SENATOR NEWMAN -But, in fact, it has gone nowhere. No decisions have been taken.

MR DALTON -No decisions have been taken on it.

SENATOR NEWMAN -Has any work been done on it?

MR DALTON -Some work has been done, yes.

SENATOR NEWMAN -What is the purpose of it?

MR DALTON -It was an issue that was taken in conjunction with the revision of the GARP process to look to modifications of the 10-step pension scale to see whether it was appropriate to modify it to a simpler structure, simply that.

SENATOR NEWMAN -GARP did not go that way. So what is being done now?

MR DALTON -The issues with GARP are still the subject of consultation with the ex-service organisations. We have had a number of meetings and there are some options coming forward that are being considered in consultation with the ex- service community .

SENATOR NEWMAN -They seem to be coming forward quite slowly. I asked officers a while ago and I asked veterans a while ago and everybody then said that negotiations are proceeding. They seem to be proceeding at a snail's pace. Where are they up to?

MR DALTON -There was a meeting held in August where the ex-service community came back with some views they wished to be further developed. We have done that. Some papers had gone out for consideration. They had come back with views. We are in the process of taking those views and developing the options that they had suggested so that we can further discuss it with them. To a certain extent, that time is driven by the consideration of the ex-service community of the broader issues.
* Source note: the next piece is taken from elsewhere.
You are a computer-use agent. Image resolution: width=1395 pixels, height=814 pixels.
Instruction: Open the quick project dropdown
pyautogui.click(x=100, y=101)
SENATOR NEWMAN -Yes, but in the meantime we have a lifestyle questionnaire having to be used, have we not-or being used? It does not have to be, but everybody knows they should be doing it. So when do you anticipate that it is going to come to completion?

MR DALTON -Our anticipation is that the options that the ex-service community and the Department have been discussing will be finalised by the end of the year.

SENATOR NEWMAN -So you are moving gradually closer and closer, are you?

MR DALTON -Yes, and indeed there is a great deal of common ground in the options that are being discussed.

SENATOR NEWMAN -What progress has been made on the campaign medals approach to qualifying service for service pension?

MR DALTON -The matter is to go to Government for consideration.


MR DALTON -It is now being prepared to go forward.

SENATOR NEWMAN -You are preparing a Cabinet submission now, are you?


SENATOR NEWMAN -On page 8 of the derivations I note there is a reduction of service pension numbers leading to a saving of $52,433m. What savings are projected over the coming three to four years due to reducing pension numbers?

MS BARR -We will have to take that one on notice, Senator, and supply some further information to you.

SENATOR NEWMAN -You might have the same problem with the next question, which relates to page 15 of the derivations. There is a saving shown on that page of $8.441m due to reduction of disability pension numbers. I was going to ask there: what savings are projected over the next three to four years due to reducing disability pension numbers?

MS BARR -We can supply that one to you fairly quickly. We will take it on notice.

SENATOR NEWMAN -Staying on page 15 for a minute, why has the plain English rewrite led to savings of $40,000?

MR BEAR -There was $40,000 provided to do that job in the previous year that is not required this year. So in the derivation--

SENATOR NEWMAN -So it is shown as a saving.

MR BEAR -It is not a saving, it is a reduction in running costs.